WRITTEN EXERCISE —
Identify every line below that contains the string "Task", treating uppercase and lowercase letters as different, and copy each of those lines.
········
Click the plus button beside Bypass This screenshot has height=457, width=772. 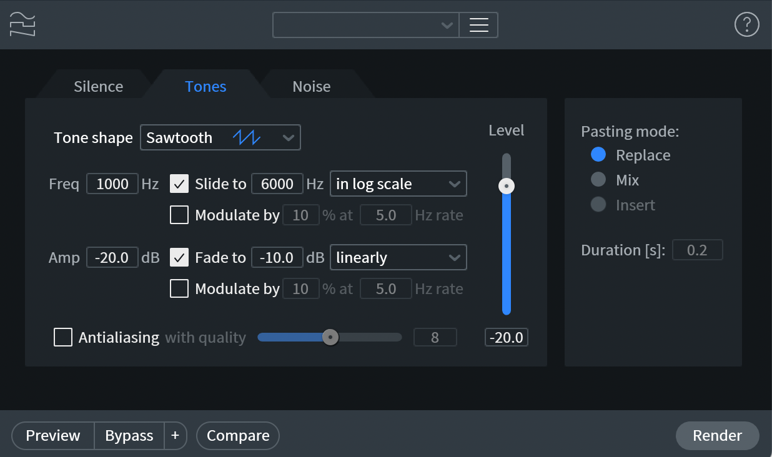[175, 435]
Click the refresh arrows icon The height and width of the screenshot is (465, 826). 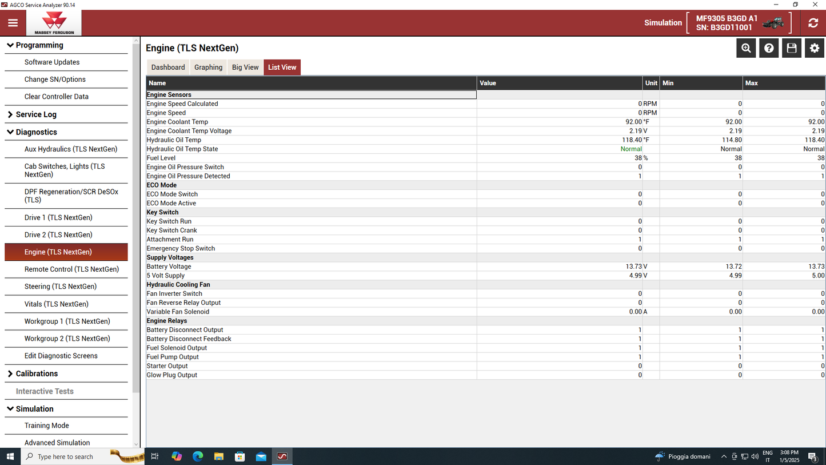pos(813,23)
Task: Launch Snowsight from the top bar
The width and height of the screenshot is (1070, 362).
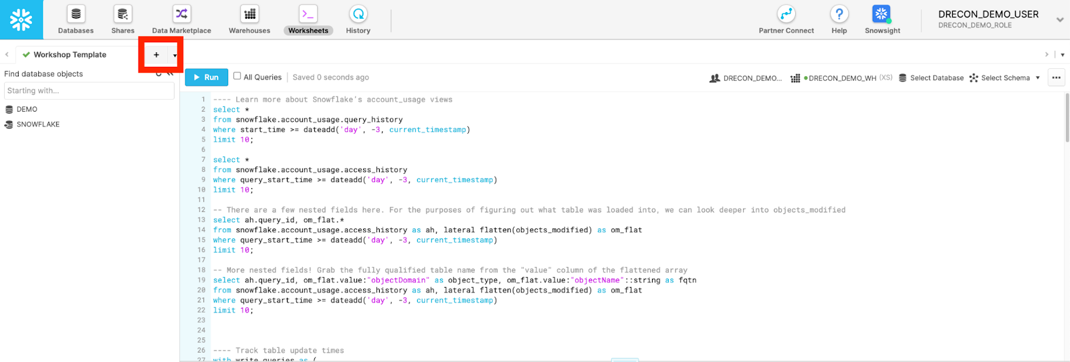Action: tap(881, 14)
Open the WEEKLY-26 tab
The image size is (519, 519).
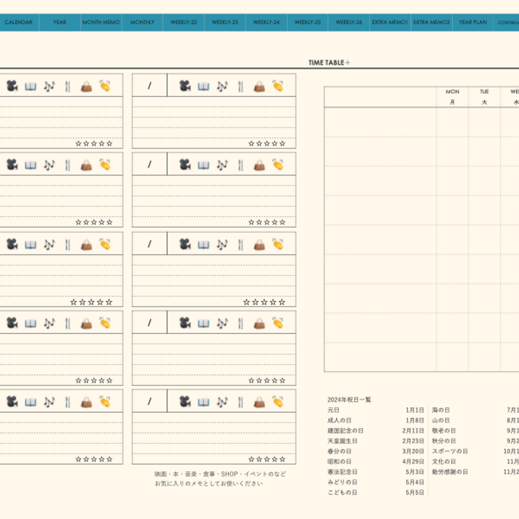[x=349, y=22]
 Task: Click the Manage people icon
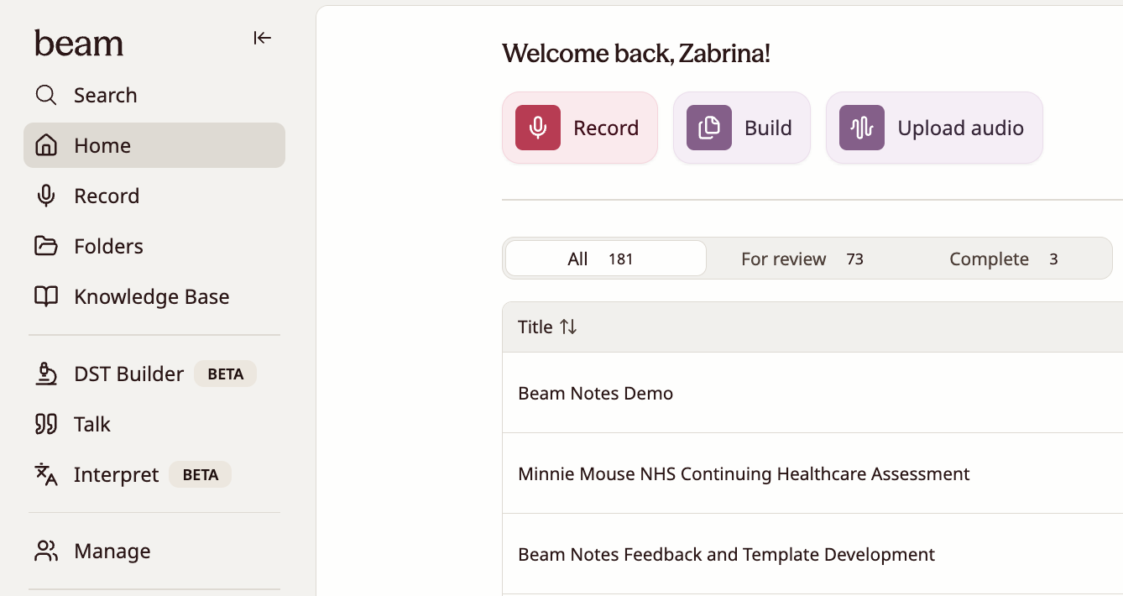click(x=46, y=551)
········
ANSWER BELOW —
Task: Launch Snowsight from the top bar
 Task: Click the Manage people icon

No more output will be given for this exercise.